In January 2014, Oyster brought the entire Harry Potter series to the service through a partnership with J.K. Rowling and Pottermore. Oyster created a special user interface for reading the books as well as several exclusive interactive features to showcase the collection.

Carolyn Reidy, CEO of Simon & Schuster, told a panel at Digital Book World in 2014 that the publisher had not signed up over "unresolved questions about how to avoid devaluing books and cannibalizing sales." However, in May 2014, the publisher added their entire backlist at that point, consisting of about 14,000 titles, to the platform.

== The Oyster Review ==
In addition to the company's subscription service, Oyster also produces and edits a "literary magazine for the life well-read" called the Oyster Review. The magazine operates as a discovery vehicle for the subscription service's content and brings in author's for interviews and guest essays. Contributors include: Choire Sicha, Lauren Oliver, Megan Abbott, Longform, Of a Kind, San Fermin, Rainbow Rowell, Jeff Vandermeer, Teju Cole, and Judy Blume.
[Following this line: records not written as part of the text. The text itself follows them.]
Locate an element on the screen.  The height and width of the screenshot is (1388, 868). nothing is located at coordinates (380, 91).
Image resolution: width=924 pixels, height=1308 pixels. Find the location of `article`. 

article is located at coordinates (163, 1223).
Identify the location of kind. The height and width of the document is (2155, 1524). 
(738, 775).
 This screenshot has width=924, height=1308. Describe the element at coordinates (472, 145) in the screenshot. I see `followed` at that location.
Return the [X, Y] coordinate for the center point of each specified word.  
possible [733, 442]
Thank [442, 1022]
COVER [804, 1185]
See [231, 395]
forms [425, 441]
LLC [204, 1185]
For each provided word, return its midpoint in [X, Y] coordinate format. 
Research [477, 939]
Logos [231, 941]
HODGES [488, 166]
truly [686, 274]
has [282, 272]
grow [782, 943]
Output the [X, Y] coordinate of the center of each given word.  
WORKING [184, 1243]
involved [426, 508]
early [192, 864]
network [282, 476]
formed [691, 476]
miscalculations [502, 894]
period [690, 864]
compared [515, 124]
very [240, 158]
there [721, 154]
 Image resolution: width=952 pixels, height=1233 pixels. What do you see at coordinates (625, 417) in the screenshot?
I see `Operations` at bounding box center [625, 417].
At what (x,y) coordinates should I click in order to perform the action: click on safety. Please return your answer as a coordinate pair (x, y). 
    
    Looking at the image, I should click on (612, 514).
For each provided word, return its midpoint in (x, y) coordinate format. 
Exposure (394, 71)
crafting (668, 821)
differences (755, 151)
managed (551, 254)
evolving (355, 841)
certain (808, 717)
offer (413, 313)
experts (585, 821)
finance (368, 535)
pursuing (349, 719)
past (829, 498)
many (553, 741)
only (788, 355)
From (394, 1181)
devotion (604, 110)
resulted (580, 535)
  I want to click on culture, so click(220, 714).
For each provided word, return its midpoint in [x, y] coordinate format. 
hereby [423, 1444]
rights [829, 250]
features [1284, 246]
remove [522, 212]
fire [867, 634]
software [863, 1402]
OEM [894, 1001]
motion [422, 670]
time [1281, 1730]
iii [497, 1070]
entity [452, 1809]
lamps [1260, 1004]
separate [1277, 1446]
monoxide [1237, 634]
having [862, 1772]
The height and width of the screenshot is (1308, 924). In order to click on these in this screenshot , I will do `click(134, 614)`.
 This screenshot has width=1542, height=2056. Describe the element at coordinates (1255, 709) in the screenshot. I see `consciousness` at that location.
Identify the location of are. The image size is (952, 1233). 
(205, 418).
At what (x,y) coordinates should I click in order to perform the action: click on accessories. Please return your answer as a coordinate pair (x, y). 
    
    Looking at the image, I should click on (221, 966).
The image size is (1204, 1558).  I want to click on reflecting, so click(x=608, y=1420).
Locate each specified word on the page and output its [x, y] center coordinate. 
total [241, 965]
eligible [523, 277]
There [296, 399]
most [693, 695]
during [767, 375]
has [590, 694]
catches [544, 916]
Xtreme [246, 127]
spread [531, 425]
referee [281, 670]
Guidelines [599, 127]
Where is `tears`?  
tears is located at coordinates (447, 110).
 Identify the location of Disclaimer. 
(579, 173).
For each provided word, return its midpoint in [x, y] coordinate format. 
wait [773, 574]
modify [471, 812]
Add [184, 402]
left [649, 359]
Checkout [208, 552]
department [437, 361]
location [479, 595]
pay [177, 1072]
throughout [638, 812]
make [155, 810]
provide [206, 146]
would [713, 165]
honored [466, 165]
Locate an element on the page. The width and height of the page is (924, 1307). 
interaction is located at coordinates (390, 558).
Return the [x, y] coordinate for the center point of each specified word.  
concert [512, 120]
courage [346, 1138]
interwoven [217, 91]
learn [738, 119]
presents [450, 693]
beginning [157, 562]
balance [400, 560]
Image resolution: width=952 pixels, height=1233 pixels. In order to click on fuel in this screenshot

The launch of the Oyster Review led to some speculation that Oyster would be going the route of other subscription services like Netflix who create their own content. Oyster's Kevin Nguyen however was resistant to the notion: "We’ve seen other people try to do it themselves and underestimate how good publishers are at their job,” Mr. Nguyen said. “We’re interested in joining the literary conversation, not do what publishers do.”

==Data Collection==
On Christmas Day 2013, The New York Times reported that Oyster and Scribd were among new ebook platforms which collected data on users' reading habits.

==Critical reception and design==
Reviews of Oyster from tech outlets had been largely positive with the service garnering several awards and "best of" recognitions. Reports and reviews largely focus on the service's excellent user experience, design, and focus on mobile reading.

In 2013, Oyster was named TechCrunch's "Best iOS Apps of the Year." Wired had described the app's design as "gorgeous", and PandoDaily said the app "makes Amazon look old,". The New York Times called it the "prettiest of the ebook subscription services." Shortly after the launch of company's Android app, the service was awarded Google's "Beautiful Design Award."

In a review of the service, The New Yorker's Ian Crouch wrote that the app "takes its name from a line in 'The Merry Wives of Windsor' ('the world’s mine oyster,' spoken, incidentally, by a thief)." He also noted the app as being "handsomely designed."